The revision followed the June 17 Federal Open Market Committee meeting, where half of policymakers projected at least one hike before year-end, and Federal Reserve Chair Kevin Warsh delivered unexpectedly hawkish remarks in his first press conference in the role. Bank of America's economics team described the inflation outlook as "unambiguously worse," citing persistently elevated energy costs tied to the Middle East conflict, a resilient labor market, and evidence that companies are passing on higher input costs to consumers.

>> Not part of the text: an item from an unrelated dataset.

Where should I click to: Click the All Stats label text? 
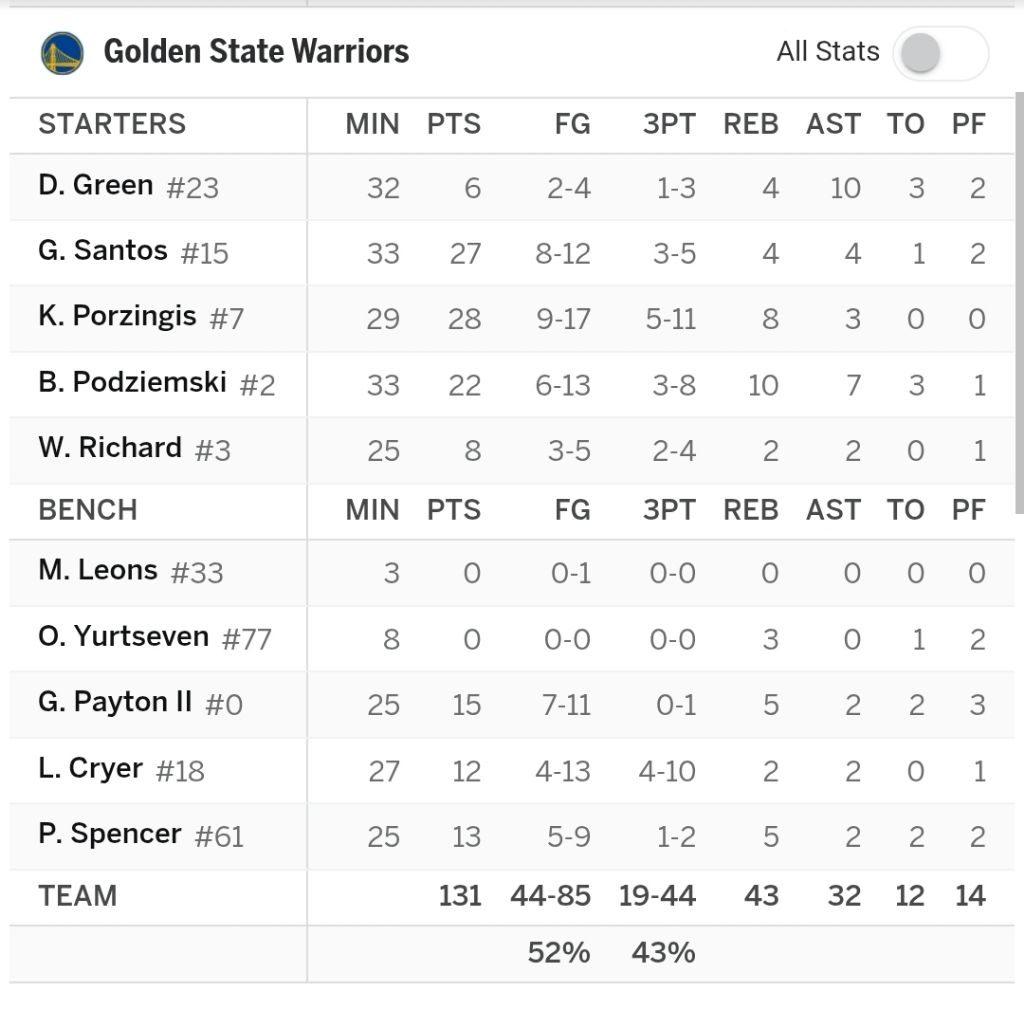828,52
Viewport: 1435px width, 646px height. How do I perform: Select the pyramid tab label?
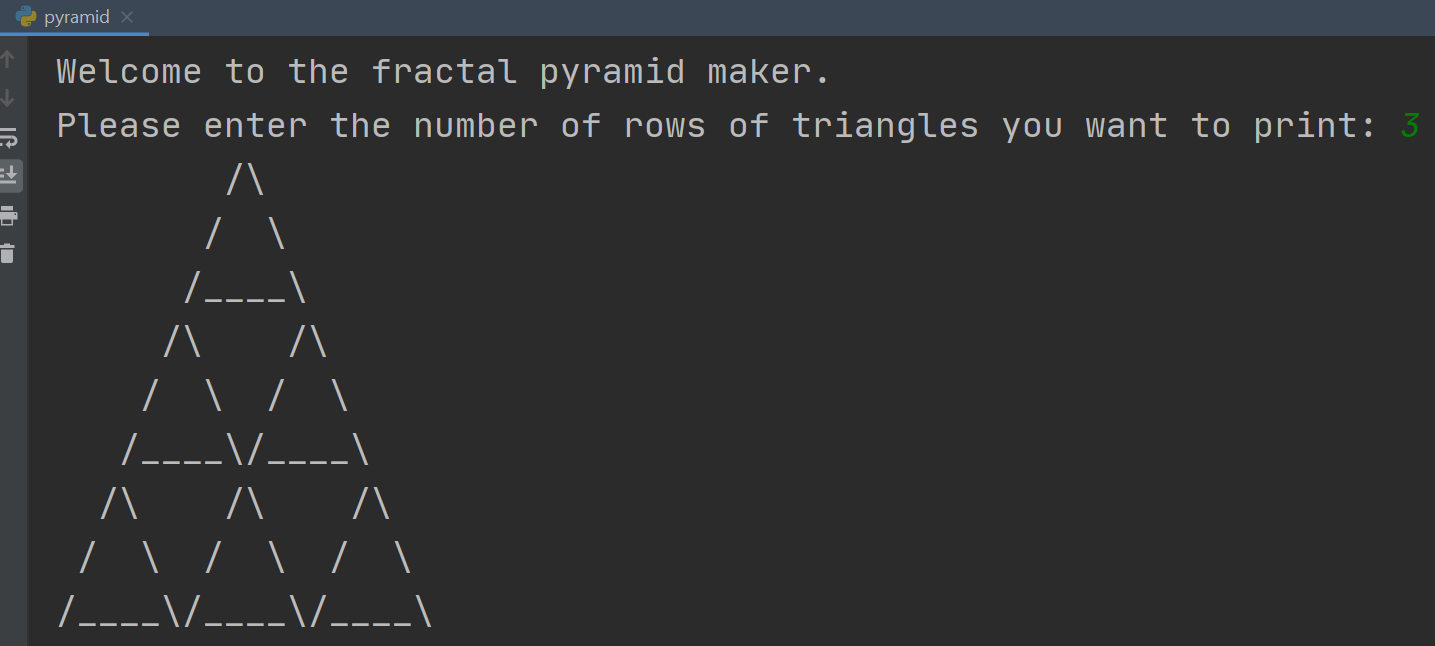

May nonfarm payrolls came in at 172,000 jobs, more than double the consensus forecast, reinforcing the view that demand remains strong enough to absorb higher borrowing costs.
What the Markets Did
US equities sold off Tuesday as the BofA note landed and a secondary shock arrived from Asian trading overnight. South Korea's chip-heavy KOSPI index fell nearly double digits, pulling semiconductor stocks lower across European and US sessions.
Nasdaq Composite fell 2.21% and the S&P 500 dropped 1.44%. The Russell 2000 declined 0.96%. Volatility surged: the Cboe VIX climbed 12.79% to 19.49.
Losses were sharpest in technology:
- Micron Technology (MU): -11.4% to $1,074.60
- Taiwan Semiconductor Manufacturing (TSMC): -5.2% to $443.35
What It Means for Portfolios
A three-hike cycle from the Federal Reserve by December changes the calculus for multi-asset investors across several dimensions.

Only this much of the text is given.